(YOUR GOAL):
Print the stretch of the listing below from the line containing "Where should I click to: Click" through the final line of the listing, keeping every line unchanged.

(THE RECORDS):
_ _ _
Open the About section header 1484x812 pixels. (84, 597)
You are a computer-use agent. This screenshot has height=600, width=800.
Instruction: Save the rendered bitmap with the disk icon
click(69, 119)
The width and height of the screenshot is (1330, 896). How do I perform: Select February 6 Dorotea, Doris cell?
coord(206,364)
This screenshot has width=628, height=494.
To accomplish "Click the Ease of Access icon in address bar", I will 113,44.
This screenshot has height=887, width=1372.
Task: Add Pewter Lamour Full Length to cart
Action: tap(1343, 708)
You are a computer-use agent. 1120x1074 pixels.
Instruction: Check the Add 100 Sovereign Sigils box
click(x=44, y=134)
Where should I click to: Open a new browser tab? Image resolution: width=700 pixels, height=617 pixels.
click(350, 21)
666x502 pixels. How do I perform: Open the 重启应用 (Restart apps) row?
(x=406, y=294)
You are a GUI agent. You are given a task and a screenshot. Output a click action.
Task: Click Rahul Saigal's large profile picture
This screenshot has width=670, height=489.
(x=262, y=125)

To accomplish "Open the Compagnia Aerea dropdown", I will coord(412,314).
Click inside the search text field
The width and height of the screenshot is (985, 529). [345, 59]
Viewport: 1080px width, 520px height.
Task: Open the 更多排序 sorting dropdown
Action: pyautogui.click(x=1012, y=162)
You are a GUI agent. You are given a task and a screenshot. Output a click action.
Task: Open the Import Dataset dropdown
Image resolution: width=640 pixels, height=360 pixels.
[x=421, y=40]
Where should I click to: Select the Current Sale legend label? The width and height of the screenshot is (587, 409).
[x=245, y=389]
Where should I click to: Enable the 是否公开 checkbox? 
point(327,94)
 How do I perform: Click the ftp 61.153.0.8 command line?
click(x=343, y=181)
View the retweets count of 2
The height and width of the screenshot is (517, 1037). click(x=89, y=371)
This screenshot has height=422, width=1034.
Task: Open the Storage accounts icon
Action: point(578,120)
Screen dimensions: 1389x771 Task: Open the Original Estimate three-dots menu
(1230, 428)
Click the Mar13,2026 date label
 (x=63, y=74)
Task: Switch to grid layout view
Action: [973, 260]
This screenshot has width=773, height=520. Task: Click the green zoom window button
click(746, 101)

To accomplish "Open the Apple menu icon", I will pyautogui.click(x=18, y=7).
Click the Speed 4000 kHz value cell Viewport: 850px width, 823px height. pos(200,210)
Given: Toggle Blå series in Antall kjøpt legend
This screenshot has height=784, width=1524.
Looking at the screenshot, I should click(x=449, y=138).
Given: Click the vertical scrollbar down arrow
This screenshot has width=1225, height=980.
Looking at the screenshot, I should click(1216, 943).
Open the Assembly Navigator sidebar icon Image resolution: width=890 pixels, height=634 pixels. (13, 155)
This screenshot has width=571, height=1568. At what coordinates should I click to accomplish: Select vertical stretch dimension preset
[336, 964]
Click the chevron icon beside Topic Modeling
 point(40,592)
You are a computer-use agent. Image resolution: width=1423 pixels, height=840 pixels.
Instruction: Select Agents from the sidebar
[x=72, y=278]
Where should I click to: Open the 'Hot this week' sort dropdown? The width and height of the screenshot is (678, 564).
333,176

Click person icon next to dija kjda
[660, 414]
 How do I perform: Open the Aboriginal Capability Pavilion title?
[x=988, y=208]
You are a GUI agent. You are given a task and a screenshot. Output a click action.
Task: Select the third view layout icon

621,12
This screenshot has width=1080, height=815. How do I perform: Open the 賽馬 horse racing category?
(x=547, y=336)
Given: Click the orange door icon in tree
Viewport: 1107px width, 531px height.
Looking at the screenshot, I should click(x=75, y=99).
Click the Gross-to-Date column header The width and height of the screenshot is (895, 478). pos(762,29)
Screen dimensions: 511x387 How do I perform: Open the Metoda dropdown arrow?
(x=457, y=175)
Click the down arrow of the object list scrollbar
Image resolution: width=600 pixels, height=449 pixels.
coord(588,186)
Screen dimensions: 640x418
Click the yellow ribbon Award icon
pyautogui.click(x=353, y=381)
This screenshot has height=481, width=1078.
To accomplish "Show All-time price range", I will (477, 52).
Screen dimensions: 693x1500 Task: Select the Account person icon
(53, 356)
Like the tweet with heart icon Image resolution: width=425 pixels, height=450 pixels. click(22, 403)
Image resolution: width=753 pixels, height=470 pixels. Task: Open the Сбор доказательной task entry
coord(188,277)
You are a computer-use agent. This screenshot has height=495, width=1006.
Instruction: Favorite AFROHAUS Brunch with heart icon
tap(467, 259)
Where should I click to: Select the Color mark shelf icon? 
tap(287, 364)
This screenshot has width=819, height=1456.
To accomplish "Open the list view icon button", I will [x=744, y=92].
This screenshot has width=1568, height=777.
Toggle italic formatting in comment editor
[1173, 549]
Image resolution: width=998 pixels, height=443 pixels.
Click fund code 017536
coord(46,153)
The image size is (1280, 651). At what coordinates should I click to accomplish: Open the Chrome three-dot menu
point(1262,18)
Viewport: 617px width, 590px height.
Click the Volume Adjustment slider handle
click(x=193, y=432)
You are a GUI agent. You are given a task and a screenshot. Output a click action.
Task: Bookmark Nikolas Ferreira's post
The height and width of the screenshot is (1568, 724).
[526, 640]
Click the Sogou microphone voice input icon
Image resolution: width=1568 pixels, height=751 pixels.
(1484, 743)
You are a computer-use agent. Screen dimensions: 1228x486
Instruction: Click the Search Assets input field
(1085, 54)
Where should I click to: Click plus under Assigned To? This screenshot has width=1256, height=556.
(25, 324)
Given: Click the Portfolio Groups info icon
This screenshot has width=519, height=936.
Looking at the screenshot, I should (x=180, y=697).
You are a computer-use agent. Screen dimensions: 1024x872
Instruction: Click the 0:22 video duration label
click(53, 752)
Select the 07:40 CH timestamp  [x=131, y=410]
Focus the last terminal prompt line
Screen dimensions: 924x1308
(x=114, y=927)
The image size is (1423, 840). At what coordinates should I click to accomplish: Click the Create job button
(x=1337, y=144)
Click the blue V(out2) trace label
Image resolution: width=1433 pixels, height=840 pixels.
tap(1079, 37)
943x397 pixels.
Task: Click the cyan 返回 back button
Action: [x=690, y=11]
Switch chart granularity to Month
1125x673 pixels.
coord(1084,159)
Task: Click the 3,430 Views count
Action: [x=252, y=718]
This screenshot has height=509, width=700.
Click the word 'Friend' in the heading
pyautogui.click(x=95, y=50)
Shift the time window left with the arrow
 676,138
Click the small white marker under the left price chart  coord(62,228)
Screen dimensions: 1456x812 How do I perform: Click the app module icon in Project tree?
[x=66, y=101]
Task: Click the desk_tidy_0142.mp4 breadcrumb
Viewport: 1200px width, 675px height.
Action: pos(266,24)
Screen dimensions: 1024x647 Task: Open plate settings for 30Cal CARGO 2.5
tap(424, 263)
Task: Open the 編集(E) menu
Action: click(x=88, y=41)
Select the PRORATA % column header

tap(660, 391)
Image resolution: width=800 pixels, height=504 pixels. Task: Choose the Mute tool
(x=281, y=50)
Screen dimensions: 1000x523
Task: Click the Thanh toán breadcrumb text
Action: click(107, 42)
_ _ _
(EXERCISE SOLUTION):
Where should I click to: Click plus under Assigned To? This screenshot has width=1256, height=556.
(25, 324)
Given: Click the Portfolio Groups info icon
This screenshot has width=519, height=936.
Looking at the screenshot, I should (x=180, y=697).
You are a computer-use agent. Screen dimensions: 1024x872
Instruction: Click the 0:22 video duration label
click(53, 752)
Select the 07:40 CH timestamp  [x=131, y=410]
Focus the last terminal prompt line
Screen dimensions: 924x1308
(x=114, y=927)
The image size is (1423, 840). At what coordinates should I click to accomplish: Click the Create job button
(x=1337, y=144)
Click the blue V(out2) trace label
Image resolution: width=1433 pixels, height=840 pixels.
tap(1079, 37)
943x397 pixels.
Task: Click the cyan 返回 back button
Action: [x=690, y=11]
Switch chart granularity to Month
1125x673 pixels.
coord(1084,159)
Task: Click the 3,430 Views count
Action: [x=252, y=718]
This screenshot has height=509, width=700.
Click the word 'Friend' in the heading
pyautogui.click(x=95, y=50)
Shift the time window left with the arrow
 676,138
Click the small white marker under the left price chart  coord(62,228)
Screen dimensions: 1456x812 How do I perform: Click the app module icon in Project tree?
[x=66, y=101]
Task: Click the desk_tidy_0142.mp4 breadcrumb
Viewport: 1200px width, 675px height.
Action: pos(266,24)
Screen dimensions: 1024x647 Task: Open plate settings for 30Cal CARGO 2.5
tap(424, 263)
Task: Open the 編集(E) menu
Action: click(x=88, y=41)
Select the PRORATA % column header

tap(660, 391)
Image resolution: width=800 pixels, height=504 pixels. Task: Choose the Mute tool
(x=281, y=50)
Screen dimensions: 1000x523
Task: Click the Thanh toán breadcrumb text
Action: click(107, 42)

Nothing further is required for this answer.